The poor people, terrified by this enormous tax, and by the persecution which overtook the prime movers in the remonstrance, as the secretary of the commission on the Tinzimat informs us, "swallowed painfully their grievances and no longer dared to continue their just reclamations to the government." The Ottoman government, intimidated by the threats of the ecclesiastical Janissaries of the Cara-Casan, "was obliged to yield to the force of circumstances, as they were used to do in the time of their terrible confrères, and abandoned the question completely."
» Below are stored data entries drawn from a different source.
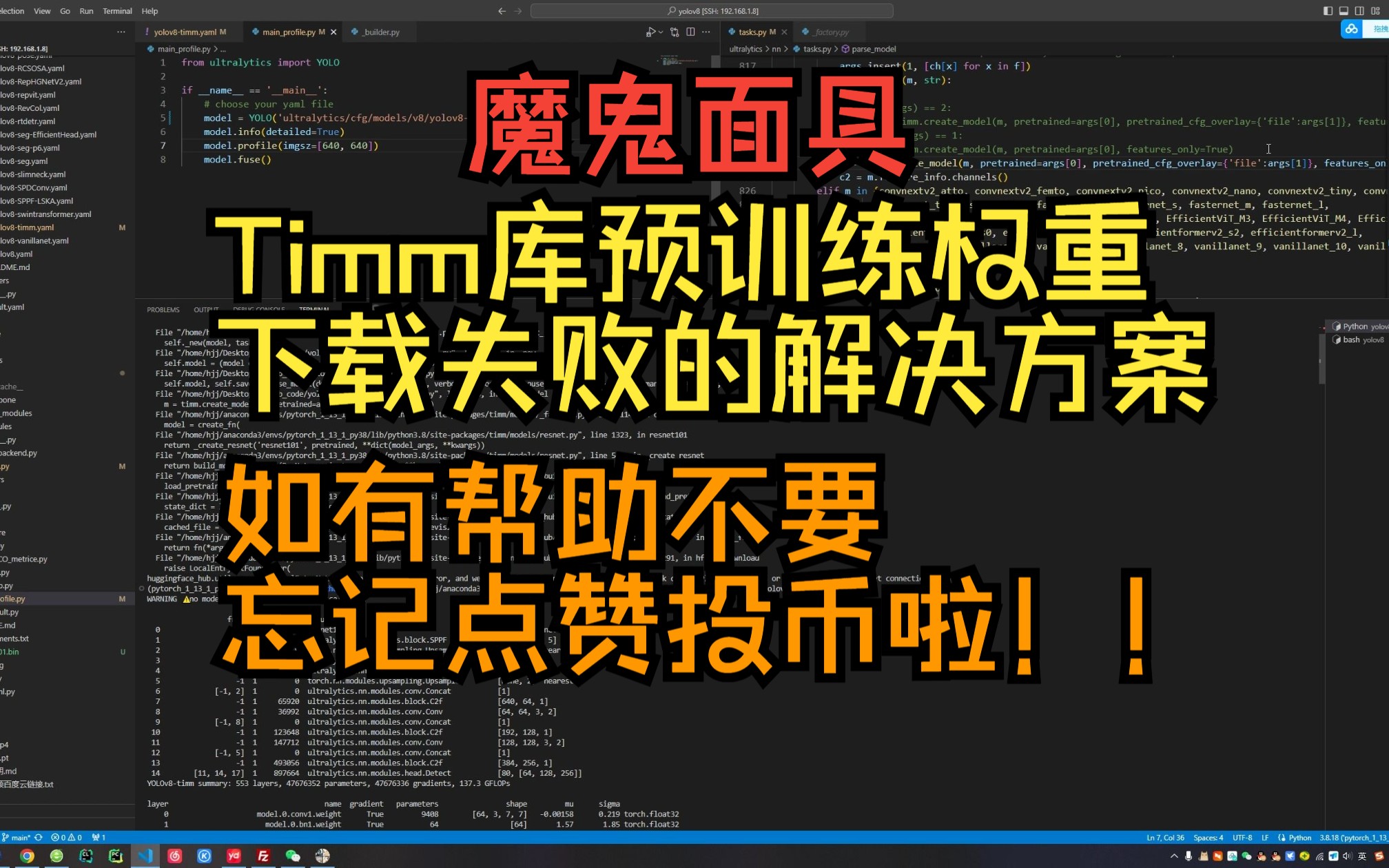Click the go forward navigation arrow
The width and height of the screenshot is (1389, 868).
(x=519, y=10)
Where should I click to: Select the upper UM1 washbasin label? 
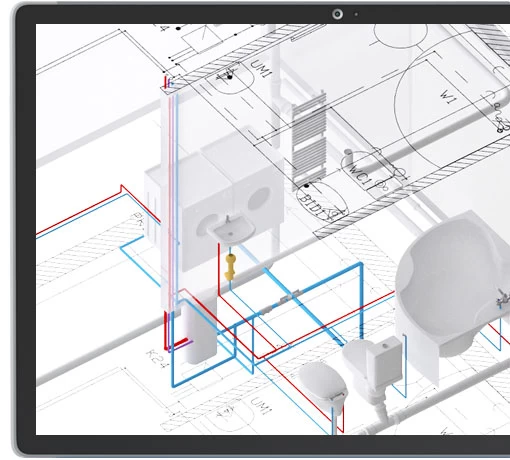(261, 69)
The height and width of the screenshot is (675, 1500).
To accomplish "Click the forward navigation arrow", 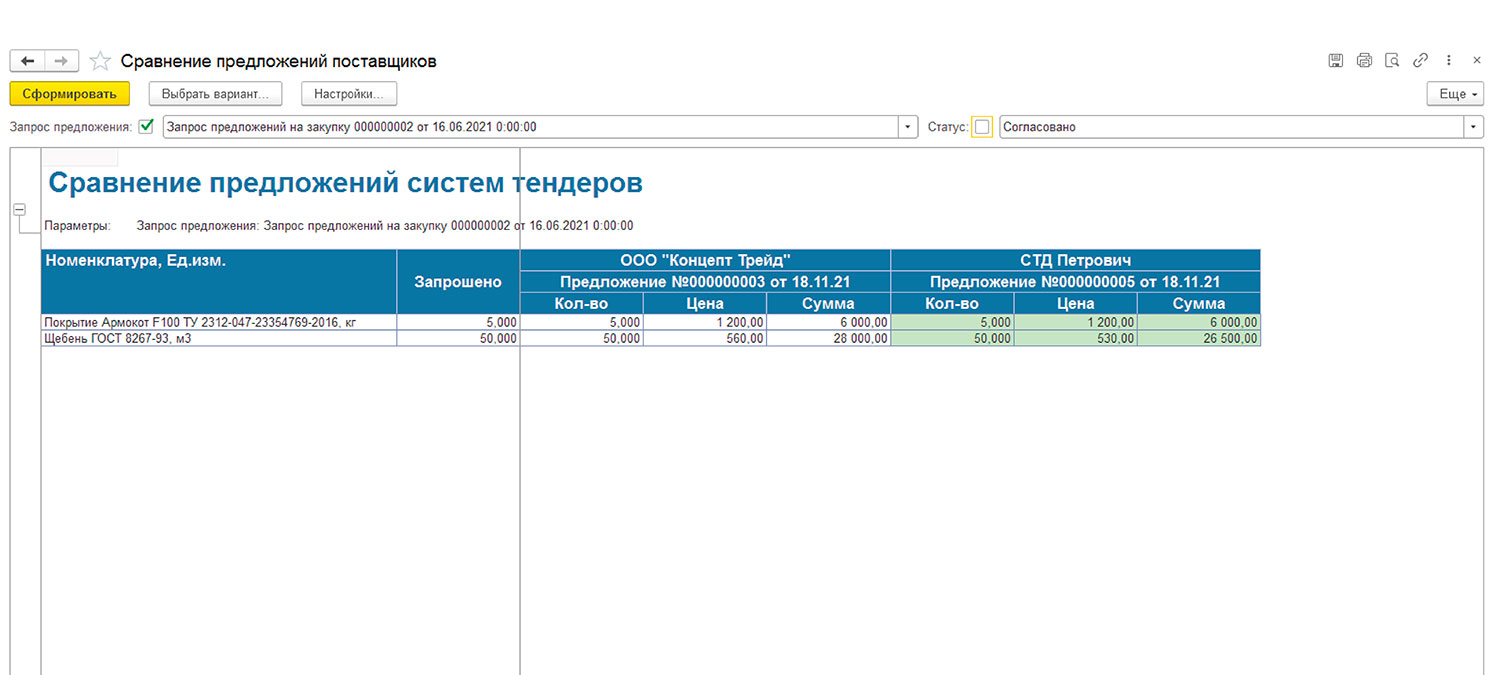I will pos(62,61).
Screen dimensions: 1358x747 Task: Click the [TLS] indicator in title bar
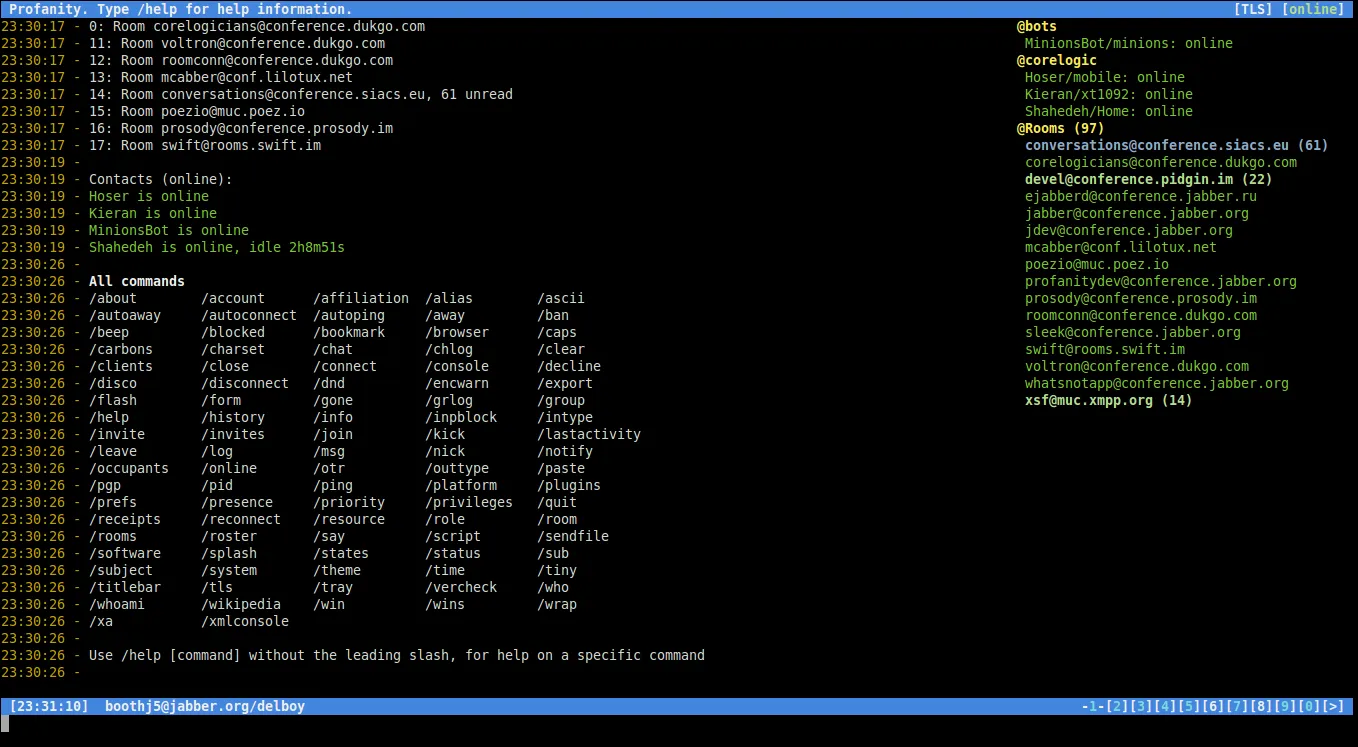tap(1254, 9)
The Greek revolution has also in one way aggravated the lot of the Christians of Turkey, by causing the compulsory or voluntary removal from the capital of the principal merchants and other Christians of superior station and influence, who formed the greatest check upon the unworthy clerical rulers. Under the name of "primates of the nation," they had a share in the management of ecclesiastical finances and other temporal affairs, and as their compatriot, Mr. Pitzipios, affirms, "these good citizens, inspired by their charitable [{14}] sentiments, and encouraged by the influence which they had with the Ottoman government, repressed greatly the abuses of the clergy, and moderated, as far as they were able, the vexations of the people." [Footnote 7] The men of this class who remained in Constantinople were removed by the government, as foreigners, from all share in the administration of Christian' affairs, and their places filled with the creatures of the patriarchal clique, men of the lowest rank and character, who were ready tools for every nefarious work.
[Footnote 7: Ibid., p. 147.]
As a natural consequence of the faithless abuse of the sacred religious and civil trust committed to the higher clergy, they and their inferior clergy are detested and despised by their people, who are held in subjection to them only by physical coercion. Mr. Pitzipios assures us that there is among them a very strong predisposition to Protestantism. A form of deism, introduced by Theophilus Cairy, a Greek priest, who died in prison in the year 1851, made great progress before it was suppressed by the civil power, and is now secretly working with great activity in Greece and Turkey.
We cannot but think that the last and most degraded phase of the Byzantine Bas Empire, impersonated in the schismatical patriarchate of Constantinople, is destined soon to pass away. We hope and expect soon to see the end of the Ottoman power, which alone sustains this odious ecclesiastico-political tyranny. The signs of the political horizon appear to indicate that Russia is destined to gain possession of the ancient seat of the Greek empire. However this may be, if the Church of Constantinople, and the other far more ancient churches within her sphere of jurisdiction, are ever to be restored to a healthy Christian vitality, and made to reflourish as of old, it must be by a thorough ecclesiastical reformation, which shall sweep away the present dominant clique in the clergy and the whole policy which they have established.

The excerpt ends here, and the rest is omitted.